On April 7, Barrett faces Lena Taylor, a state senator who has represented Milwaukee’s north side in the Legislature for 17 years.
“I finally decided that I needed to step in the race when it became clear that ideas, innovation, vision, and equity for all was more lip service than it was action,” Taylor said.
While Barrett has focused on the economic revival in the center of the city, Taylor said the neighborhoods of color she represents have been left behind.
“We have now gone to a place that is the worst place in the nation to raise a black child, to be a black American,” she said. “You can see the disparities that exist in services.”
“What will he do in the next four years that he could not have done in the last 16?” Taylor added.
“I’m very aware that we’ve got some very deep-seated problems in some neighborhoods with race issues and poverty issues and public safety issues,” Barrett said. “I’m more optimistic than ever though because the heart is strong now.
“Our challenge moving forward is to create family supporting jobs in these neighborhoods that have been historically underserved,” he said.
Milwaukee has long been a Democratic city, and the race for mayor has a lot in common with debates happening within the party at the national level about who the party represents, and who gets to lead it forward.

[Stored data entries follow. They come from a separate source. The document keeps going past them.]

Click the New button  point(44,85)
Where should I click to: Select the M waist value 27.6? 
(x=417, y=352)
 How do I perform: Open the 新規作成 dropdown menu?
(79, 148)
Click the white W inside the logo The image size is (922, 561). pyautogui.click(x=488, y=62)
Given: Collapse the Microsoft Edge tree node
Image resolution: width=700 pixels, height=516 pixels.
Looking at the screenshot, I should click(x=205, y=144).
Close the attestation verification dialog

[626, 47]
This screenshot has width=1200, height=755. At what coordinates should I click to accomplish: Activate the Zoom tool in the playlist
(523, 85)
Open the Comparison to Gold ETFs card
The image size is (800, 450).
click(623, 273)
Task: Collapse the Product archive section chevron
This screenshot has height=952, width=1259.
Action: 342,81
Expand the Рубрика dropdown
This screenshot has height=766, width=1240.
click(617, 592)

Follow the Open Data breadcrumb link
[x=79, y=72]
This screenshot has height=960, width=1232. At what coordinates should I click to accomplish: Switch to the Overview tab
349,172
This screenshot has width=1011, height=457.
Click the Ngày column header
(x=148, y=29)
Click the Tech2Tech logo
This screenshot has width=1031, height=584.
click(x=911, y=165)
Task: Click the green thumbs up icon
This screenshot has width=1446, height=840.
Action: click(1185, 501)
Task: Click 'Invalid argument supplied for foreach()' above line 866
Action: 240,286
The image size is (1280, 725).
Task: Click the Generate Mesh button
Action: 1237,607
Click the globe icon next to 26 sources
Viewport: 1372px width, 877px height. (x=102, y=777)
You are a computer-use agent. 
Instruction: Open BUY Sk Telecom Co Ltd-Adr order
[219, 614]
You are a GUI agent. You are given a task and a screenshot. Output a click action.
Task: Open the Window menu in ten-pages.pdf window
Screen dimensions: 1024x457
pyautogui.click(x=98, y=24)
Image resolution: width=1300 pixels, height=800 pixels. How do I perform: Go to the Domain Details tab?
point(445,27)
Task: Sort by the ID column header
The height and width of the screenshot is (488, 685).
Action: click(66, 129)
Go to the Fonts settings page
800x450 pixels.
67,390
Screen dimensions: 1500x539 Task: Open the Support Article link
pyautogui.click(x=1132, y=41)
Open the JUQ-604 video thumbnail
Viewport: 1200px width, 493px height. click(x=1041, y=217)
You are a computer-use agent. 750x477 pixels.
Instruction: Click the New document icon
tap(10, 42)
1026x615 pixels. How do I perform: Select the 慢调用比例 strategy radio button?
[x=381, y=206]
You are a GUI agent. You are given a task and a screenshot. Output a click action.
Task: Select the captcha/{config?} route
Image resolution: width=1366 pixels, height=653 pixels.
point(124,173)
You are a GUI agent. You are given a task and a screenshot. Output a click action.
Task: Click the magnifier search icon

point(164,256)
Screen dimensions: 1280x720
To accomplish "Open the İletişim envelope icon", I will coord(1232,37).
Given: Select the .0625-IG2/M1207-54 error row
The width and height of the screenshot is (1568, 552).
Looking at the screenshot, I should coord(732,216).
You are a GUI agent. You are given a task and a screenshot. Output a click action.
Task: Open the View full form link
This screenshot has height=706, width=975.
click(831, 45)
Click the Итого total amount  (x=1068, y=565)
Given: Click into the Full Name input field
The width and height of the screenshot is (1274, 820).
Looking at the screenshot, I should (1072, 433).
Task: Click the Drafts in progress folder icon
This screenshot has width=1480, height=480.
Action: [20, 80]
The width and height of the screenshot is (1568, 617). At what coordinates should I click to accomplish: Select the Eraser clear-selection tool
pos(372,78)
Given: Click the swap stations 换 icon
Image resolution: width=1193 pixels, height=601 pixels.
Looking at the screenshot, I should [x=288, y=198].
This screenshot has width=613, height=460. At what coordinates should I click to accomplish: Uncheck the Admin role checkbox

“Women of color have been the backbone of the Democratic Party,” Taylor said. “I don’t bring it up as a, ‘oh, we’re divided,’ I bring it up as a, ‘this is a reality for people that look like me in this community that are the majority of this community.’”
“I do not want to divide the city in racial terms, in economic terms, in geographic terms, because I think that that’s a recipe for disaster,” Barrett said.
With the election aligning with the Presidential Primary, Taylor hopes higher turnout will help her cause.
“When we have higher turnout, they tend to lean Democratic, they tend to be more people of color and they tend to be African-American women,” she said.
The eyes of the nation will be on Milwaukee this summer when it hosts the Democratic National Convention.
Barrett says he hopes to showcase the city’s diversity and strength.
“The stage and the interior of Fiserv Forum, where the whole nation is going to be watching the national stage, is going to be built by a local African-American construction firm,” he said.
Taylor says local voters shouldn’t get caught up in the DNC hype.
“A four-day party is not the decision maker of what will happen for the next four years,” she said.
Beyond the DNC, both candidates say people around the state should understand the future of Milwaukee will impact the whole state.
“If you go back 13, 14 years, I think you could make the argument that Milwaukee got more resources from the state then it paid in, but with this incredible economic resurgence that we’re seeing in the city,now we are sending a lot more to Madison than we’re receiving in return,” Barrett said.
“When people come to Milwaukee and they think about what we are and what we do, they go back. And that’s their impression of Wisconsin,” Taylor said. “As strong as Milwaukee is, we’ll be as strong as our state, right?”